M. Cossette: Cet article énonce une règle conforme au droit actuel, énoncée à l'article 893 du Code civil du Bas-Canada. Il prévoit que la révocation d'une disposition qui en révoquait elle-même une autre n'a pas pour effet de faire revivre cette disposition primitive, à moins que le testateur n'ait manifesté une intention contraire ou qu'une telle intention ne résulte des circonstances.

Le Président (M. Gagnon): Cela va? Article 8Z3.

M. Leduc (Saint-Laurent): Oui, d'accord, adopté.

Le Président (M. Gagnon): Adopté. Quel article?

Mme Harel: Article 803.

Le Président (M. Gagnon): Nous revenons à l'article 803. Voulez-vous faire la lecture de la nouvelle formulation, Mme la députée de Maisonneuve?

Mme Harel: Oui, M. le Président. Je vais faire lecture de l'article tel qu'amendé.

M. Leduc (Saint-Laurent): Article 803? Le Président (M. Gagnon): Article 803.

Mme Harel: "Lorsqu'un legs chargé d'un autre legs devient caduc pour une raison qui se rattache au légataire, le legs imposé comme charge devient lui-même caduc, à moins que l'héritier ou le légataire qui recueille ce qui faisait l'objet du legs atteint de caducité soit en mesure d'exécuter la charge."

L'amendement consiste à supprimer le second alinéa. Je peux en faire lecture, si vous le voulez: "Lorsqu'un legs chargé d'un autre legs devient caduc pour une cause qui se rattache au légataire, le legs imposé comme charge devient lui-même caduc, à moins que l'héritier ou le légataire qui recueille ce qui faisait l'objet du legs atteint de caducité soit en mesure d'exécuter la charge."

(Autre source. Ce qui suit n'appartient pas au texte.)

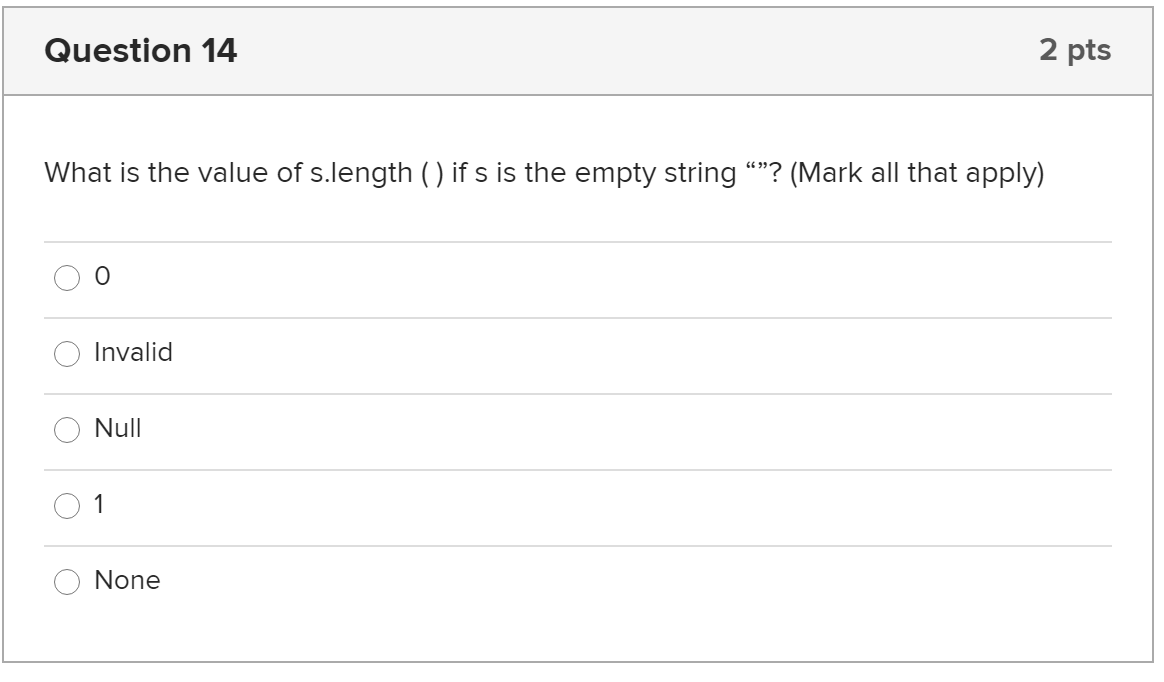Screen dimensions: 1164x682
Task: Mark "Null" as your answer
Action: tap(66, 428)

Le commentaire sur l'amendement: La première modification apportée par cet amendement vise à clarifier l'énoncé de l'alinéa afin d'éviter toute difficulté d'interprétation.

La deuxième modification est purement formelle, le deuxième alinéa étant rendu inutile en raison de la modification apportée au premier.

Le Président (M. Gagnon): L'amendement à l'article 803 est-il adopté?

M. Leduc (Saint-Laurent): Adopté.

Le Président (M. Gagnon): L'article 803, tel qu'amendé...

M. Leduc (Saint-Laurent): ...est adopté.

Le Président (M. Gagnon): ...est adopté.

La sous-commission des institutions ajourne ses travaux à demain, après les affaires courantes.